------ Data in this exercise
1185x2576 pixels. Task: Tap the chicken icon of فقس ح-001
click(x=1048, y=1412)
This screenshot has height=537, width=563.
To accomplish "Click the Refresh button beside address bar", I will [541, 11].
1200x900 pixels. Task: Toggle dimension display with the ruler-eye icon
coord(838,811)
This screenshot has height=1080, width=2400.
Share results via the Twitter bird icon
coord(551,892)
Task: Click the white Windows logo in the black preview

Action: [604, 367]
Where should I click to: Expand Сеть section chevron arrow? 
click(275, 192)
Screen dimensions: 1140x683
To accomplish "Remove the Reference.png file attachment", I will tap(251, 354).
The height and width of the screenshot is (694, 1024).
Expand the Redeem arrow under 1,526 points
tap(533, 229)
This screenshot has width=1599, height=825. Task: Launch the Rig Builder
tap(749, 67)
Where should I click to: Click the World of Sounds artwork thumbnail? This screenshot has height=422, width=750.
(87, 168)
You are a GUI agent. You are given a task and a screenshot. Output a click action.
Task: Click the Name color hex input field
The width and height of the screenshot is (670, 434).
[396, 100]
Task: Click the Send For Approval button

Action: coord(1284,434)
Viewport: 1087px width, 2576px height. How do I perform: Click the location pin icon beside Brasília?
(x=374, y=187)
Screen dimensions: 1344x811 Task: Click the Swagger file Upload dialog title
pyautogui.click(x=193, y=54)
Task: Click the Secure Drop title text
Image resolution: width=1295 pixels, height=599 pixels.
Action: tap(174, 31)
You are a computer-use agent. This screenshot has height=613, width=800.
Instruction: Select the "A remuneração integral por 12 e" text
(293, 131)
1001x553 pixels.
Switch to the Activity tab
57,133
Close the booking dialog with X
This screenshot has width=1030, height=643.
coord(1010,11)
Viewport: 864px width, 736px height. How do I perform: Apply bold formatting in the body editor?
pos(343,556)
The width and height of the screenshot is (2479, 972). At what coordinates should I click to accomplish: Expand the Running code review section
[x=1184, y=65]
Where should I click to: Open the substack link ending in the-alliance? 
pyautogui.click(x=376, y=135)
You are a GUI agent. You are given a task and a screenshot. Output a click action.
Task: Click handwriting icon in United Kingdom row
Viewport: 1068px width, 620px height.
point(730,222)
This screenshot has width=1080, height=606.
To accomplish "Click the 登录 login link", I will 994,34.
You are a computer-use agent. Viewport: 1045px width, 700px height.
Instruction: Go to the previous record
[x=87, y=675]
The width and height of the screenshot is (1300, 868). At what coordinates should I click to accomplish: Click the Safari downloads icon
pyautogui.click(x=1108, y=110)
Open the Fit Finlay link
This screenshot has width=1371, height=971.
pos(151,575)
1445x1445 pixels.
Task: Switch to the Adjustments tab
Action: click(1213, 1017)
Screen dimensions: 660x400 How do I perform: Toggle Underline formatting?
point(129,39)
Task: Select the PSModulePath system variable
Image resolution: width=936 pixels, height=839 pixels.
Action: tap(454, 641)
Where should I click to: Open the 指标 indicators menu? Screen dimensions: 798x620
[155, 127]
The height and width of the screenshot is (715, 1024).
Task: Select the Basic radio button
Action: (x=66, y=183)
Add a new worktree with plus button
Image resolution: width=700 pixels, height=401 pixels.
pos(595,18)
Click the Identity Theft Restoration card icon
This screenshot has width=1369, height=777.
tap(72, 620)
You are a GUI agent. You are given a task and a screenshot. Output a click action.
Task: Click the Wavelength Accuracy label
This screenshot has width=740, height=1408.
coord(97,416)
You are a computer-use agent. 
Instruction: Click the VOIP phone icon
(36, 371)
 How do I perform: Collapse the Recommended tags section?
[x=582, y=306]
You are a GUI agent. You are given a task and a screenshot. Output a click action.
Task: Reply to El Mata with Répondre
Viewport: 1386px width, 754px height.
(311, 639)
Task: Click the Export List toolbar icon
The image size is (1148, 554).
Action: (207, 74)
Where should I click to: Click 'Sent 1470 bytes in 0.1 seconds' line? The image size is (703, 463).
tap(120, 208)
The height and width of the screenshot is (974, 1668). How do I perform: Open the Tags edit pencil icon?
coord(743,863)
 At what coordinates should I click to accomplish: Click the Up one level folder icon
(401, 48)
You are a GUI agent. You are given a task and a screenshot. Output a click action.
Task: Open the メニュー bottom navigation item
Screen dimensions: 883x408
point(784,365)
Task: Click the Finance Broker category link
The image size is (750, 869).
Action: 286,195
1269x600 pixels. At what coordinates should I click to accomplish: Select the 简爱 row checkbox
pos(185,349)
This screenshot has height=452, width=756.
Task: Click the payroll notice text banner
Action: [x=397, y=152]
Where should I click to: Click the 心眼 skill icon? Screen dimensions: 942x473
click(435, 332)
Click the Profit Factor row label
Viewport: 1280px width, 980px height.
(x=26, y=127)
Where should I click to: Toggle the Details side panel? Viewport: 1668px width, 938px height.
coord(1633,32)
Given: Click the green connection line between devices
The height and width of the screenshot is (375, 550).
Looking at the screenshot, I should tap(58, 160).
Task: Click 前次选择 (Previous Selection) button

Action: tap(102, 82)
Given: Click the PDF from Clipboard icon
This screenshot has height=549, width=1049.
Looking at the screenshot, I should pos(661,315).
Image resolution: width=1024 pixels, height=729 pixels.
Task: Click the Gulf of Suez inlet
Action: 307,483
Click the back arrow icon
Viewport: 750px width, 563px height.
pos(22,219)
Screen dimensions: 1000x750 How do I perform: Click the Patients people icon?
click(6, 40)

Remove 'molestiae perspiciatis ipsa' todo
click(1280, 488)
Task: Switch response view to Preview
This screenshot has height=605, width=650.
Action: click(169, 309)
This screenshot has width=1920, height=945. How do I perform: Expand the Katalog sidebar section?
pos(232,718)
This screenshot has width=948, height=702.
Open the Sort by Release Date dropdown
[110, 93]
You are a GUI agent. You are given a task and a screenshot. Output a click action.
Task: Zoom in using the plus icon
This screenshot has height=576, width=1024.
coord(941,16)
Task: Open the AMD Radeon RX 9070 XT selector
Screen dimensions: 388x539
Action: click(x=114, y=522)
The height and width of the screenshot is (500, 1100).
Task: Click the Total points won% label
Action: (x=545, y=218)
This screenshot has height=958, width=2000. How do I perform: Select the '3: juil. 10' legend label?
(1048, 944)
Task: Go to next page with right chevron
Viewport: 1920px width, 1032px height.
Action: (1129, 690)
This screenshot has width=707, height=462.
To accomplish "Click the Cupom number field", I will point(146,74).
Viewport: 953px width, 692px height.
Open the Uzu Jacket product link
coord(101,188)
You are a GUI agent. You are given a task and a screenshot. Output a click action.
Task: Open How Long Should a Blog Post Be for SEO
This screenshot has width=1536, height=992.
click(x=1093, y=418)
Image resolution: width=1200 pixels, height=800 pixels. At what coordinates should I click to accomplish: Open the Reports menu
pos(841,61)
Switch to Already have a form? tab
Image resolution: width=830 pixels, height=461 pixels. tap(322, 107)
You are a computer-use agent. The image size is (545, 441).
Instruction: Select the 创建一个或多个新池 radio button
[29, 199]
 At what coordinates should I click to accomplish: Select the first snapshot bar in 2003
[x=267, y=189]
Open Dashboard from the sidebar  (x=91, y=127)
------------
*Task statement*:
In the data above, find the line with "Task: Click the Wavelength Accuracy label" and the line with "Task: Click the Export List toolbar icon". Retype both, plus every line between them, exactly.

*Response box*:
Task: Click the Wavelength Accuracy label
This screenshot has width=740, height=1408.
coord(97,416)
You are a computer-use agent. 
Instruction: Click the VOIP phone icon
(36, 371)
 How do I perform: Collapse the Recommended tags section?
[x=582, y=306]
You are a GUI agent. You are given a task and a screenshot. Output a click action.
Task: Reply to El Mata with Répondre
Viewport: 1386px width, 754px height.
(311, 639)
Task: Click the Export List toolbar icon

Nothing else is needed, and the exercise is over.